DIY Alexa-Controlled Remote Control

So, I think I’m going to embark on my first official hardware project.  I want to make something I can voice-control that allows me to do common operations on my projector and sound system (Like power on, switch to Blu-Ray, etc.)  I don’t have much of a HW background (I’ve made it maybe halfway through Make Electronics – excellent book by the way), so I figured this would be interesting.  I got a new RaspberryPi 3 for Christmas, and have been looking for a good project for it.

So, I knew I needed an IR transmitter to simulate a remote.  I figured I’d get a IR receiver as well to record signals and learn more.  So I browsed the web and found two that I liked (IR Transmitter and IR Receiver) from the same company.  It looked no-fuss as well, where I just had to connect ground, voltage, and two GPIO pins.  Didn’t sound too bad.

So let’s get started!

So first, I had to understand what the pinout was on the Pi.

GPIO layout
Pinout

I didn’t want to solder directly onto the Pi, so I soldered onto some headers.   Unfortunately, I melted some plastic, so the headers didn’t fit right, so I had to solder again.  After that though, I started wiring up to a breadboard to see how it goes.

A bit of a rat’s nest, but it got the job done

My next step for this was to download LIRC on the Pi.  It is a command-line utility for handling IR commands (Such as receiving and sending).  I mostly followed around this post to test out my receiver and transmitter – http://alexba.in/blog/2013/01/06/setting-up-lirc-on-the-raspberrypi/.

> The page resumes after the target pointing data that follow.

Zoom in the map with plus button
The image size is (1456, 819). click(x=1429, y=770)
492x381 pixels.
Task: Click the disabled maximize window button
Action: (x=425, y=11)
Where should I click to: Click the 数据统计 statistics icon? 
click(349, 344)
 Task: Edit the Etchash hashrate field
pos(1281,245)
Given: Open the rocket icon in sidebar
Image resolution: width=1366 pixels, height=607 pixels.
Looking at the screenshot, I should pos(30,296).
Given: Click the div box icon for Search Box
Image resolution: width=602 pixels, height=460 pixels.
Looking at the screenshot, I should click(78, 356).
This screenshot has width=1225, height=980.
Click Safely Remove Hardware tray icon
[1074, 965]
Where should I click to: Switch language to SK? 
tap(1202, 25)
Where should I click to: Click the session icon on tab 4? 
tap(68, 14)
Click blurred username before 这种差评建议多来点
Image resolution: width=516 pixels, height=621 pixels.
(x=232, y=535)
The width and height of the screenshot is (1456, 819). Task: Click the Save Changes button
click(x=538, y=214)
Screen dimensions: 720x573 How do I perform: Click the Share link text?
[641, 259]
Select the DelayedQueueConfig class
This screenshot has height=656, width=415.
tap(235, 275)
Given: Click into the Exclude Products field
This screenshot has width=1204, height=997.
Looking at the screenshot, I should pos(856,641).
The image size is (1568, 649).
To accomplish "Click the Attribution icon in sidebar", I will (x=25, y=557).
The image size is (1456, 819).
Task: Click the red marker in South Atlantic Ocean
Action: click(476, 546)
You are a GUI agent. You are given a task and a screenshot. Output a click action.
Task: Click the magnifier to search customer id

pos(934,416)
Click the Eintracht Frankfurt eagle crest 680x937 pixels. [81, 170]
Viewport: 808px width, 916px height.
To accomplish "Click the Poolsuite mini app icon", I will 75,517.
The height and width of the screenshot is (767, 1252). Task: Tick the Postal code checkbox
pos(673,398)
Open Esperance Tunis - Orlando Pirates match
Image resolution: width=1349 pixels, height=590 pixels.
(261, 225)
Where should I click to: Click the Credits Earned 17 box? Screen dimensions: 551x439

The receiver worked perfectly, and I was able to use irrecord to create a profile for my remote (I just needed power on and power off, to start playing with.  The transmitter, didn’t work though.  I looked through my phone camera to see if the IR LED was even blinking.  No dice.  I tried using Python to flip on the GPIO pin every 15 seconds, but no LED.  I hooked up a normal LED to the transmitter module, and that worked (Which means my wiring was solid), but the IR LED gave me nothing.  I wonder if I fried the LEDs somehow?  I had a spare, but that didn’t work either.

So now, I’m waiting for a new batch of IR LEDs to show up.  I’m going to try putting it in with a transistor and resistor like a normal LED and see if that makes it any better.

 

 

A few quick personal notes:

I’ve started a new book – Metaprogramming Elixir.  I’ve always liked the idea of metaprogramming, but I’m not sure when I’ll ever use it.  It will be a fun mind-bending adventure though.